The first ten minutes went well, but then people, perhaps as many as a dozen, began slipping from the room. I thought it was the multilingual presentation or even the perennial difficulty of the topic. The real reason, I later discovered, is that they were looking for a 101 quick-tips-and-tricks-to-memorizing presentation—ideas that could apply to memorizing anything from Scripture to phone numbers to facts and figures.

When I asked the remaining crowd if they found me difficult to understand, they said no. They even asked me to continue in English. Then in halting phrases I spent the next forty minutes presenting my plan.

My main message: to memorize the Bible, we have to pray the Bible first. Nothing easy, nothing quick about it. Those who stayed in the workshop seemed genuinely moved.

Why Memorize The Bible?

I can think of four reasons.

To know God. All we need to know about God, at least on earth, the Bible tells us. It records God's life and his works. It quotes Jesus as saying that in eternal life we will know more about God. But for now the Bible is our best source for learning about God.

The whole world should be filled with the knowledge of God.

"They will not hurt or destroy on all my holy mountain; for the earth will be full of the knowledge of the LORD as the waters cover the sea" (Isaiah 11:9). Hosea echoes the same note. "I desire steadfast love and not sacrifice, the knowledge of God rather than burnt-offerings" (Hosea 6:6).

David strikes a similar chord. "Taste and see that the LORD is good; happy are those who take refuge in him" (Psalm 34:8).
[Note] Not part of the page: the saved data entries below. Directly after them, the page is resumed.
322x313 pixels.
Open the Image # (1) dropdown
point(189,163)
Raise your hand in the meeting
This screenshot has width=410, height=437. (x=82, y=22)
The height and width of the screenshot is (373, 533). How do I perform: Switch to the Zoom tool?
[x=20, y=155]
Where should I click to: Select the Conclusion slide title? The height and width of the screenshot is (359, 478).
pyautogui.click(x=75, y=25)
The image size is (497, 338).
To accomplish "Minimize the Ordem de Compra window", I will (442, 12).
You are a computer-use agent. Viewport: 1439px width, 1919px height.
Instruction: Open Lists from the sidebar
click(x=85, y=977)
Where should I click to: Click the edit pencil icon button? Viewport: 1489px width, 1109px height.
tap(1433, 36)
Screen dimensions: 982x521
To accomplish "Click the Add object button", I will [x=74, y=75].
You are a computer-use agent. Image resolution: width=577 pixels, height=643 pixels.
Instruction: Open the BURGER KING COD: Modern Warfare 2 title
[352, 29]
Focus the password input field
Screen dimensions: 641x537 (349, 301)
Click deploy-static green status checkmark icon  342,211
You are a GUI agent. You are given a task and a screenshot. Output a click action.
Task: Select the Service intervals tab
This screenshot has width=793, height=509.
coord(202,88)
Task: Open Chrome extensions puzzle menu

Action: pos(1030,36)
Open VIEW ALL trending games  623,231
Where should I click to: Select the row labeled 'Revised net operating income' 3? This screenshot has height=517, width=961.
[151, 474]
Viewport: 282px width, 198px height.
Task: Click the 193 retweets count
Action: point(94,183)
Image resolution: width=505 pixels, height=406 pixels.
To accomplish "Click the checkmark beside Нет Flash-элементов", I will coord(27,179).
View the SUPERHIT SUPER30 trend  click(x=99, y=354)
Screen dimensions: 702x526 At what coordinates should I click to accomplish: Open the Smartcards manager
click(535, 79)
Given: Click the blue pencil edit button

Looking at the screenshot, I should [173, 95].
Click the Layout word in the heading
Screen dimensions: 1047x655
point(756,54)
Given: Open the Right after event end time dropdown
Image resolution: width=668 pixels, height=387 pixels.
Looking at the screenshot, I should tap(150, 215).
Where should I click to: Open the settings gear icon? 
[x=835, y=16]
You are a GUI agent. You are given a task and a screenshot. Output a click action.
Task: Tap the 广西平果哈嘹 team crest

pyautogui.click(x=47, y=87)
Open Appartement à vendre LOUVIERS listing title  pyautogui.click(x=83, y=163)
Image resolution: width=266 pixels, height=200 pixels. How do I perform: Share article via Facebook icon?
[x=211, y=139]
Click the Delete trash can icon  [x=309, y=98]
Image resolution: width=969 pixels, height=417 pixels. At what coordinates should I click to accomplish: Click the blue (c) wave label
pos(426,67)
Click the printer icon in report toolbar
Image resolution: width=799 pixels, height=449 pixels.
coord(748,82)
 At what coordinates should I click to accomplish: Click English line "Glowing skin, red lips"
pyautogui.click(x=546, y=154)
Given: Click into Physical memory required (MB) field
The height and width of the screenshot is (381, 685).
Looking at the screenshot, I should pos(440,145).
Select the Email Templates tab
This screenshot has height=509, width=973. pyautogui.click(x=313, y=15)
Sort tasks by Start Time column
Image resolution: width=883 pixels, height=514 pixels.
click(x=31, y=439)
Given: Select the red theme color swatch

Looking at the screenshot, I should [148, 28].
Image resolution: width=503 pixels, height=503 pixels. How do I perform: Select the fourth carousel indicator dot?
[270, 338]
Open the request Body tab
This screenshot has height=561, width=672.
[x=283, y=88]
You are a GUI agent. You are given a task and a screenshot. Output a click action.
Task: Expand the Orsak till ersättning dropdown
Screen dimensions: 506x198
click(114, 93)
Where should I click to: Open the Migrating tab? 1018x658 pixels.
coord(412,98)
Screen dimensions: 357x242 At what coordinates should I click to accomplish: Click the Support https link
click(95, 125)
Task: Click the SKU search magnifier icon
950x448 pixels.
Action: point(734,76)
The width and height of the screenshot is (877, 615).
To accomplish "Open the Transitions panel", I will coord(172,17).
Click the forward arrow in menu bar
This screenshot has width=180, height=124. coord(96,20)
It's one thing to know about God the way we know any fact, but it's quite another thing to meet God. To meet God is to love him. But how can we love him if we can't see him face to face? How can we love a person we don't know?

To imitate Christ. Everyone in the New Testament who personally received Christ was called a disciple, and with that came a responsibility. Disciples must emulate their teacher. They must imitate the teacher's way of thinking and acting. As the disciples do this, they become more like Christ himself. But it doesn't happen overnight; it's a gradual, never-ending process.

Beyond believing in the Lord, a true disciple will come to know him. Beyond knowing him, each disciple will come to love him. Paul says as much to the Ephesians. In loving him we mature "to the measure of the full stature of Christ" (Ephesians 4:13).

Disciples of Christ have to go to school. They have to become apprentices studying under the divine Master and learning Christ's key teachings as recorded in the Bible. Living in a later century we too, if we want to become disciples of the same Lord, have to go to the same school. We have to memorize the same passages. We have to learn them heart and soul before we can teach them to others.

When we commit the Word to memory and abide in it, we receive spiritual insight. Only when we see straight and deep do we bear fruit. We have this on the authority of Jesus himself: "As for what was sown on good soil, this is the one who hears the word and understands it, who indeed bears fruit and yields, in one case a hundredfold, in another sixty, and in another thirty" (Matthew 13:23).